====== Source records

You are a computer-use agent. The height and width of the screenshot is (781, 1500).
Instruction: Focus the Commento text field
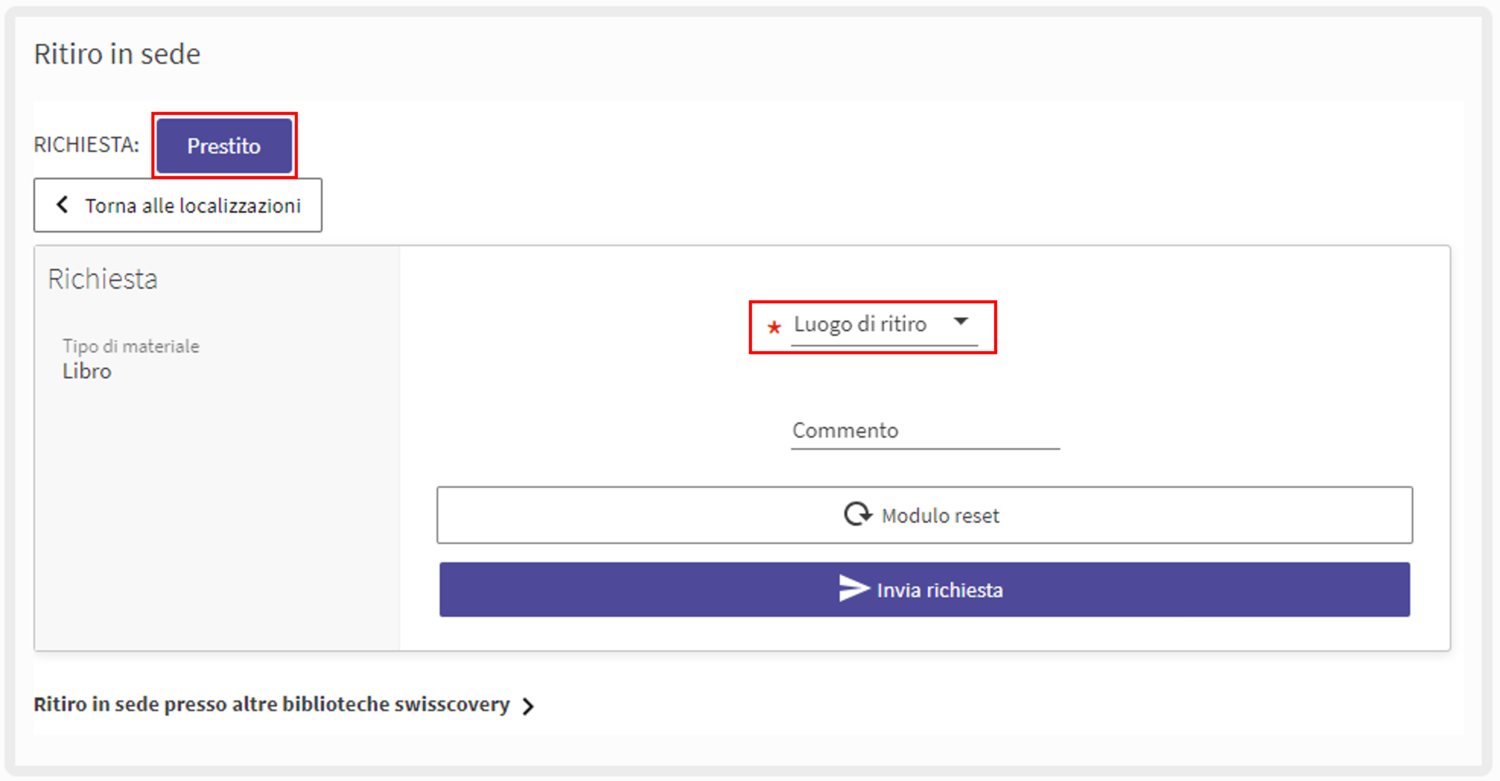click(x=925, y=431)
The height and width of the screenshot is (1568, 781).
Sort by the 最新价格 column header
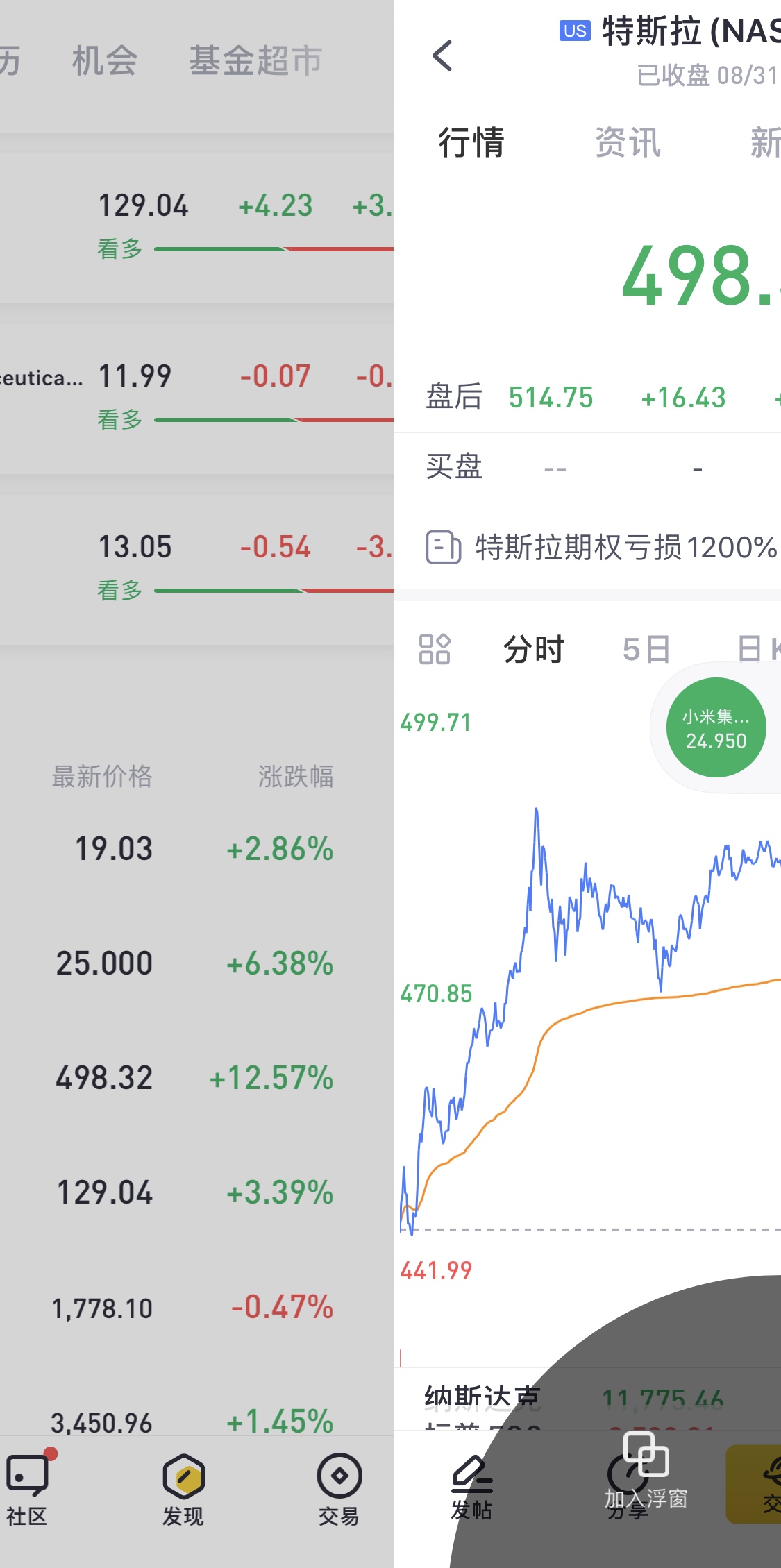(102, 776)
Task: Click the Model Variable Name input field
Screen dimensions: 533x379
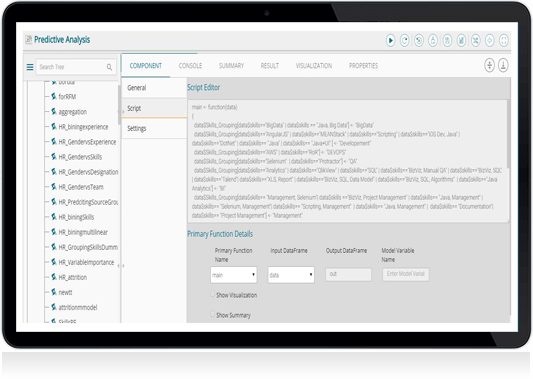Action: (x=406, y=274)
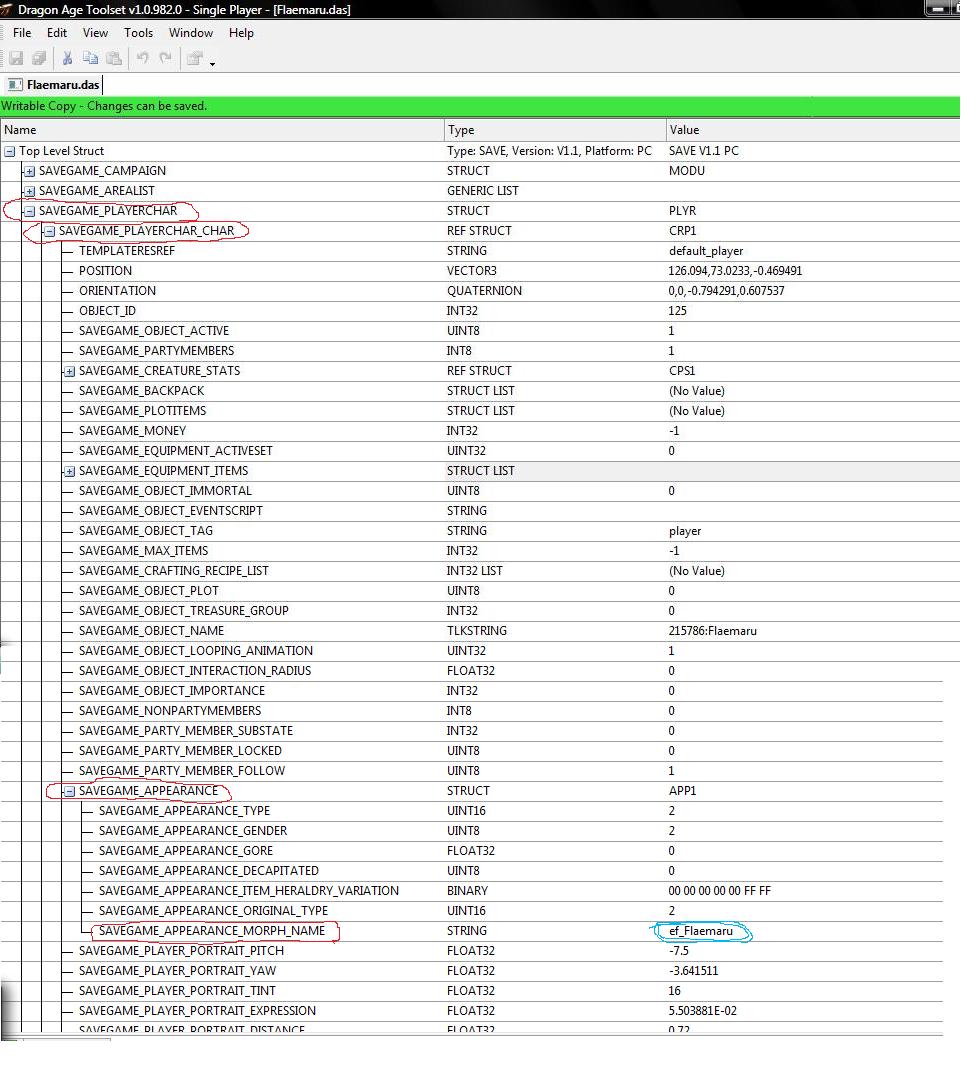Open the File menu
971x1065 pixels.
[x=22, y=33]
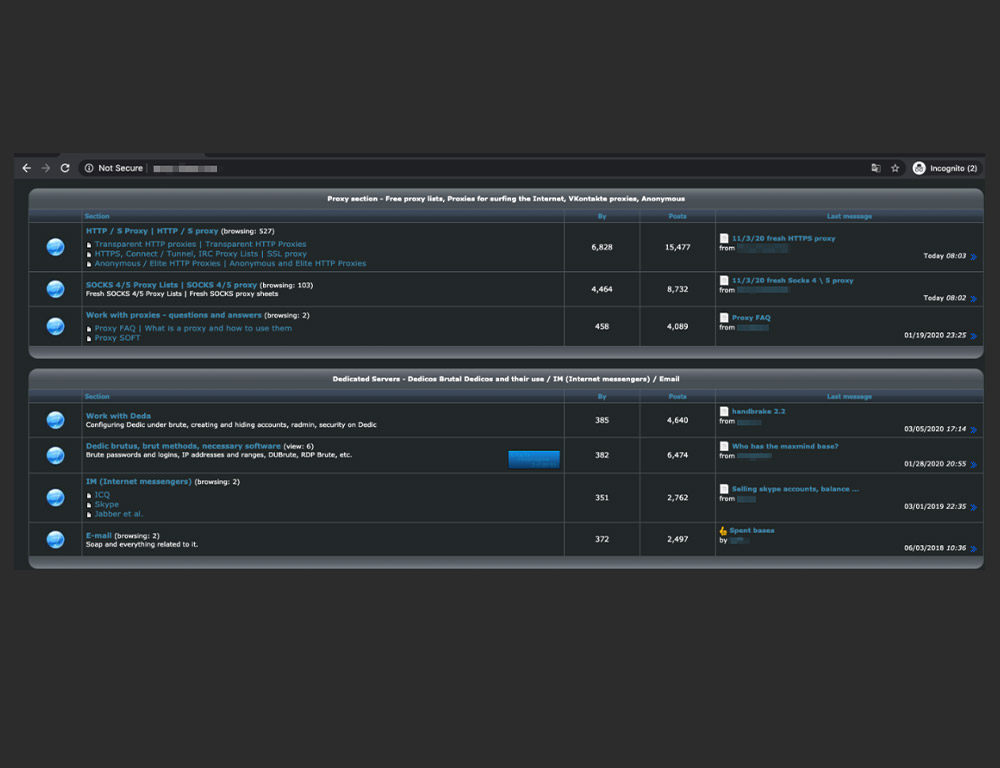Open the 'handbrake 2.2' last message

[758, 411]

============

**Your goal:** Please output each line above exactly and omit all images.

**Output of the task:**
You are a computer-use agent. The height and width of the screenshot is (781, 1500).
Instruction: Focus the Commento text field
click(x=925, y=431)
The height and width of the screenshot is (1568, 781).
Sort by the 最新价格 column header
(102, 776)
Task: Click the Model Variable Name input field
Screen dimensions: 533x379
Action: (x=406, y=274)
Open the File menu
971x1065 pixels.
[x=22, y=33]
Open the 'handbrake 2.2' last message

[758, 411]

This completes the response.